From $282 Million to $125 Million: Maldives' Usable Foreign Exchange Reserves Hit Record Low

MALÉ, MALDIVES - Maldives Monetary Authority (MMA) has released startling figures showing a sharp decline in the state's foreign exchange reserves. According to the recent report, the total reserves stood at USD 594 million at the end of July 2023, with only $125 million being usable. This marks a significant reduction from the previous month when usable reserves were at $168 million, indicating a fall of $43 million within a single month.
This decrease in reserves has also marked July as the lowest point since the start of the year. Both total reserves and usable reserves reached a concerning nadir, reflecting a worrying trend. Even when compared to the same period last year, the reserves were never this low. At the end of July 2022, the total reserves were a healthier $728 million, with $282 million available for use.
Despite the alarming drop, the government has issued a statement reassuring the nation that the country's economic situation remains stable. It has, however, been spending heavily on various issues and has revealed that the funds for these activities will be arranged by printing money.
The uncontrolled printing of money is cited as one of the main reasons for the decline in reserves. The government's reliance on the dollar in MMA's reserves to maintain the value of the domestic currency has led to this sharp decrease.
Economists have raised concerns over the shrinking reserves, emphasizing the need for careful monitoring and fiscal responsibility. While the government's assurance of economic stability has provided some comfort, the dramatic decline in usable foreign exchange reserves may lead to future challenges in maintaining the country's economic equilibrium.
The Maldives' dependence on imported goods and the impact of fluctuating global economic conditions highlight the significance of maintaining robust foreign reserves.
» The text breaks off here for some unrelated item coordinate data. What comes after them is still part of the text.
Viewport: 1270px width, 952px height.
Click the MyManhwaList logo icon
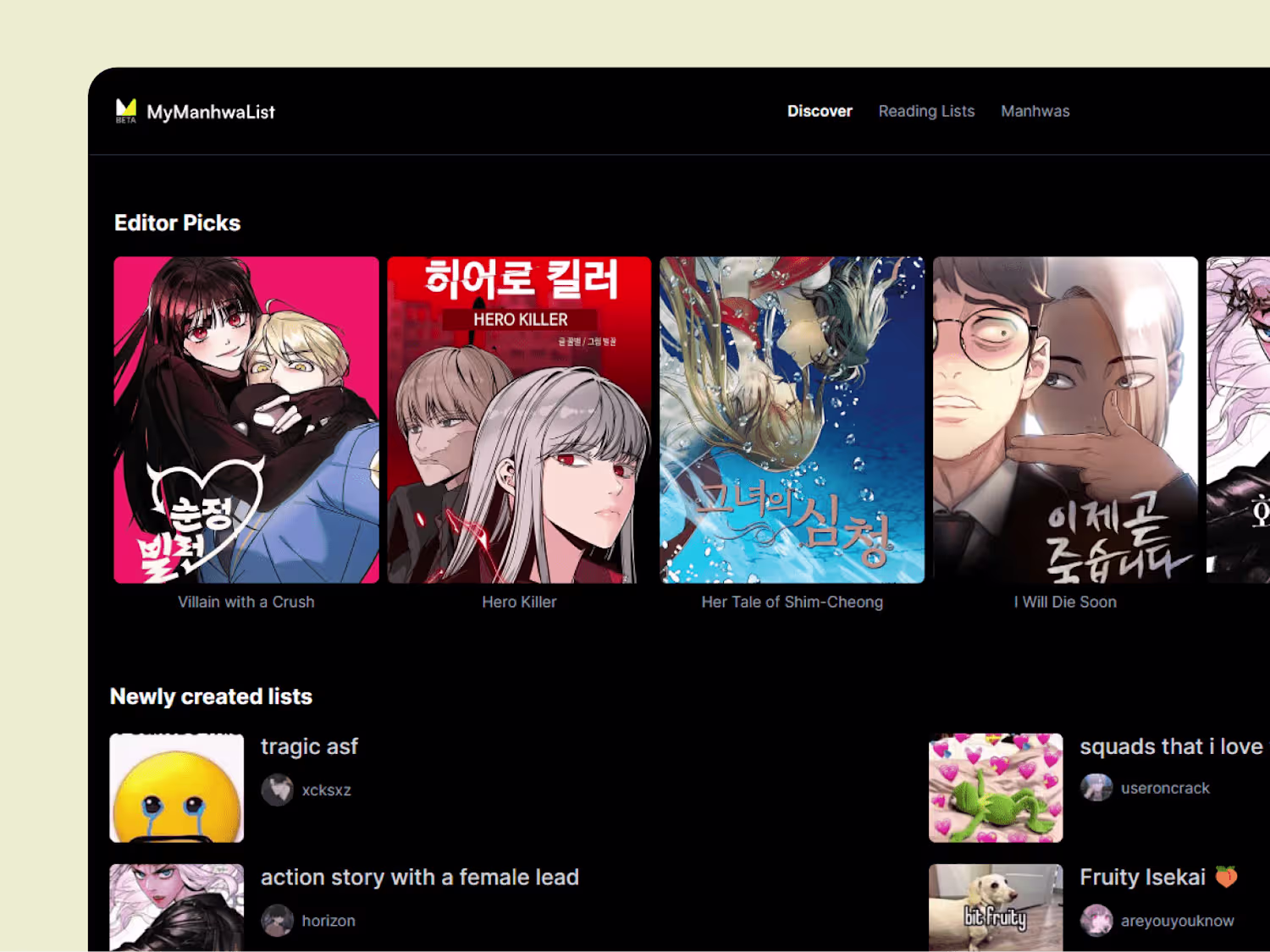[126, 111]
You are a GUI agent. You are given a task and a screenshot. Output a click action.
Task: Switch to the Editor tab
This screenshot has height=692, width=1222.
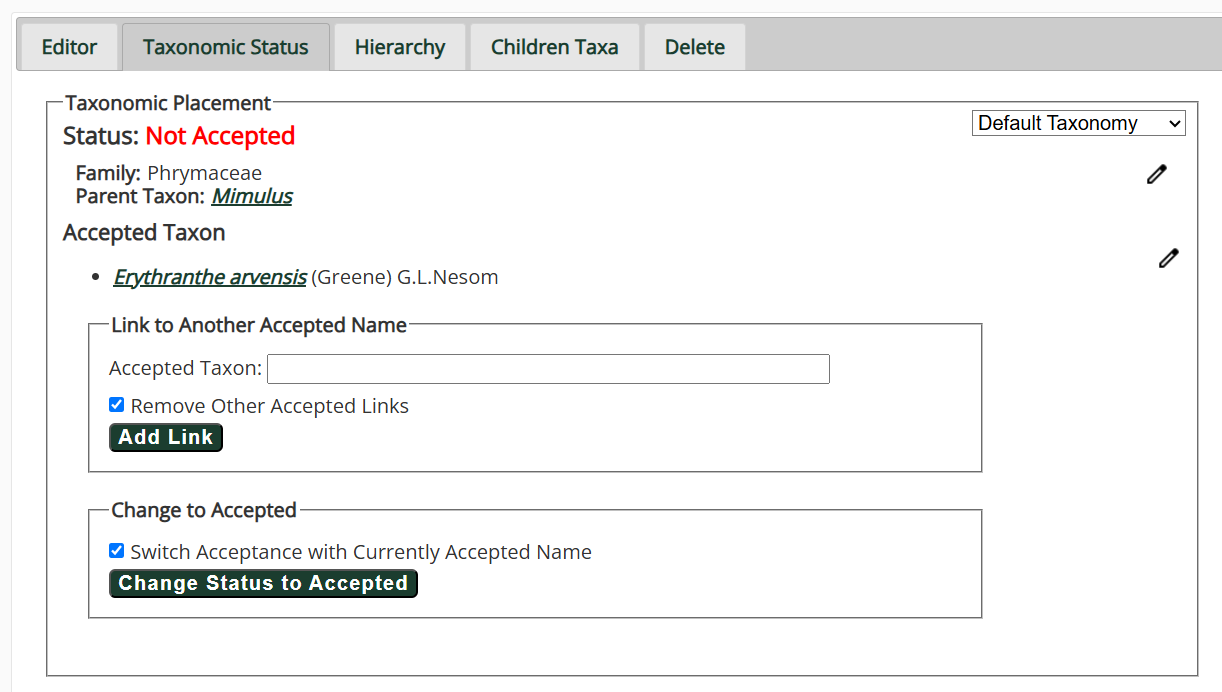tap(69, 47)
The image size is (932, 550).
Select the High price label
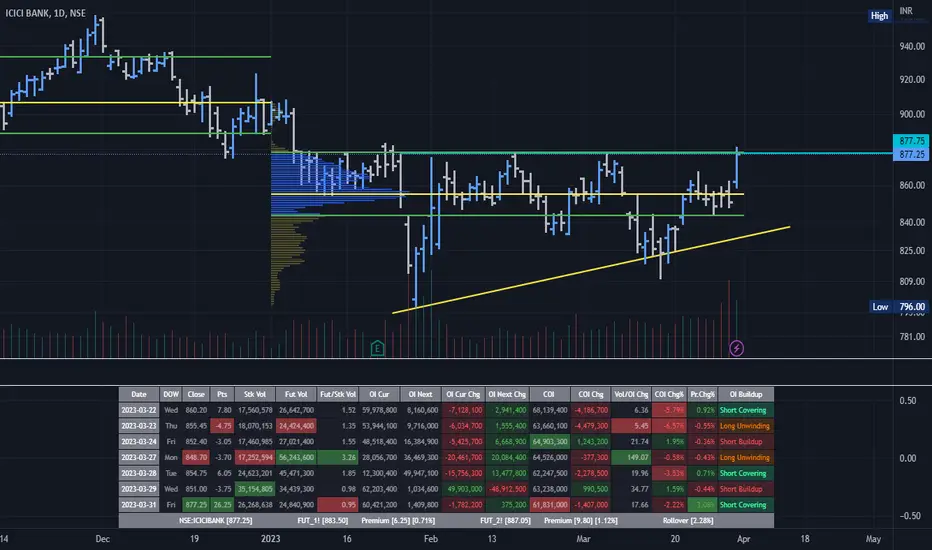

As the country continues to navigate these financial uncertainties, transparent governance and sound fiscal policy will be critical in ensuring long-term stability and growth.
Critics of the government's approach have called for an immediate review of spending and financial management practices. In contrast, supporters argue that the heavy investments in various sectors are necessary to drive the nation's development. What remains clear is that the handling of foreign exchange reserves will continue to be a topic of national importance and debate in the months to come.